**阅读材料:**
■ ■ ■ ■ ■ ■ ■

​ hexo + buttterfly中自带一个友联页,我用它来记录一些神奇的小网站。因为是静态的,无后台,想要添加一个网址链接,就要在links.yml文件中修改如下四项。先复制粘贴前面的格式,然后获取网址图标保存在source/img文件夹下,再写入该文件中。添加友联一次性并不会添加太多。而导航链接长久不更新积攒了好多,一个一个写太麻烦了。于是写一个程序,输入网址链接与对该网站的简介,自动在博客目录下生成添加后的link.yml文件,覆盖原先的

读取TXT

将要添加的站点信息写入txt文件,每一行分别为网址链接,简介, 要加入的分组,用空格隔开。例:

http://www.baidu.com 百度一下,你就知道 友情链接
http://www.google.com 谷歌啥都能搜 神秘学

读入信息

list_website = []
list_descri = []
list_class = [] #放在那个分组下

def getTxT(txt_path):
  with open(txt_path, "rb") as w:
    lines = w.readlines()

  for line in lines:
    # parts = line.strip().split(' ')
    line_str = line.decode('utf-8').strip()
    parts = line_str.split(' ')

    list_website.append(parts[0])

■ ■ ■ ■ ■ ■ ■

**数据列表:**
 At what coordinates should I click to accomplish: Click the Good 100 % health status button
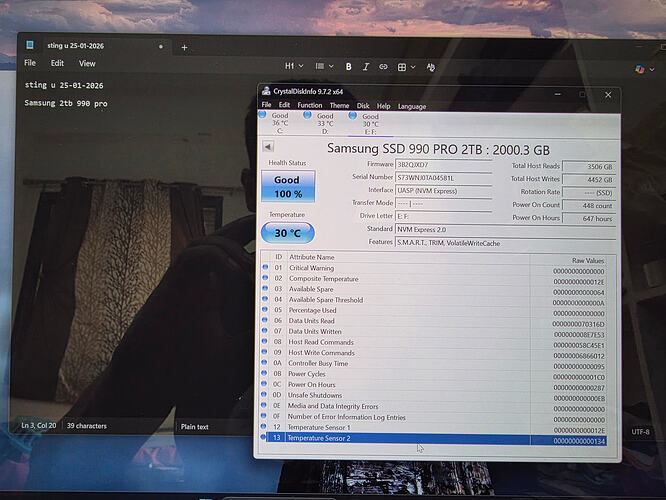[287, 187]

■ ■ ■ ■ ■ ■ ■

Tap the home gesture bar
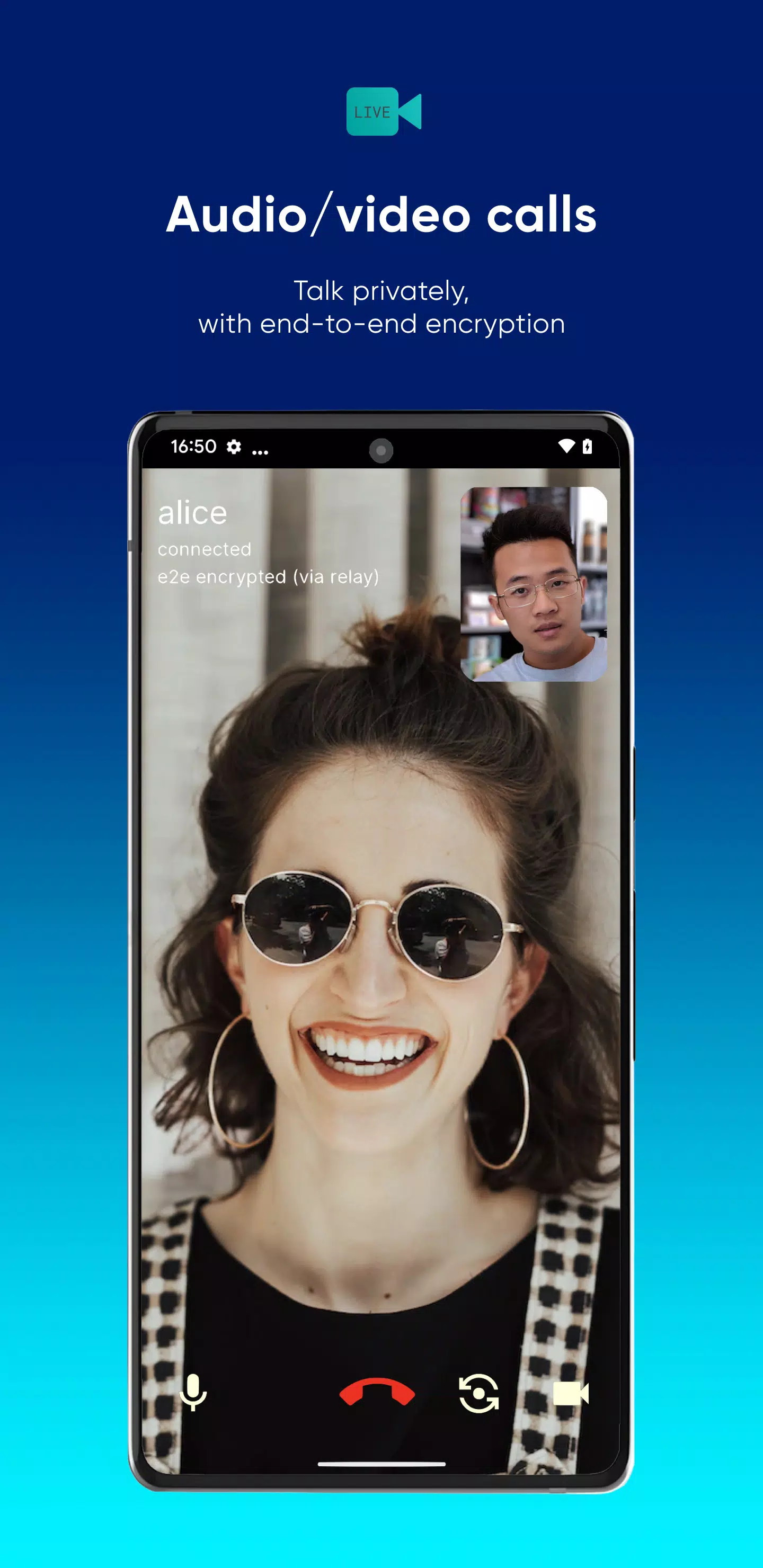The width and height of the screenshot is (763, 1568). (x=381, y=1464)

■ ■ ■ ■ ■ ■ ■

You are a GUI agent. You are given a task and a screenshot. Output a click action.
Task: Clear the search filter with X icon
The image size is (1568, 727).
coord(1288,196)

■ ■ ■ ■ ■ ■ ■

**练习题目:**
(a) 根据阅读材料回答下列问题,答案按相同序号逐行标注。
(i) 获取到的网址图标保存在哪个文件夹下?
(ii) 写入txt文件的每一行包含哪三项信息?各项之间用什么隔开?
(iii) 函数getTxT以什么模式打开txt文件?
(b) 请接着这篇介绍自动生成友链文件的短文写下去,从其最后一行代码之后开始。

**参考答案:**
(a)
(i) source/img文件夹下。
(ii) 网址链接、简介、要加入的分组,用空格隔开。
(iii) 以"rb"模式打开。

(b)
    list_descri.append(parts[1])
    list_class.append(parts[2])

获取网址信息

获取网站图标

使用的是现成的api,在后面加上网址即可

https://api.xinac.net/icon/?url=
https://api.qqsuu.cn/api/get?url=
https://f.ydr.me/
https://api.byi.pw/favicon/?url=
https://favicon.link/
https://favicon.yandex.net/favicon/
http://favicon.cccyun.cc/
https://statics.dnspod.cn/proxy_favicon/_/favicon?domain=

将获取到的网站图标保存到source/img文件夹下,用来给links.yml调用。保存图片函数:

urllib.request.urlretrieve(getImg,localfileName)

getImg: 图标链接

localfileName:保存到本地的链接名称

获取网站标题

使用requests与BeautifulSoup

res = requests.get(url)
res.enconding = 'utf-8'
soup = BeautifulSoup(res.text,'lxml')
title = soup.title.text

完整代码

add_new_link = """
      name: {name}
      link: {link}
      avatar: {avatar}
      descr: {descr}
"""

def getUrlMessange(link, descr, saveSource):
  # 返回yaml格式的新增站点
  function = "https://api.xinac.net/icon/?url="
  getImg = function + link
  res = requests.get(link)
  res.enconding = 'utf-8'
  soup = BeautifulSoup(res.text,'lxml')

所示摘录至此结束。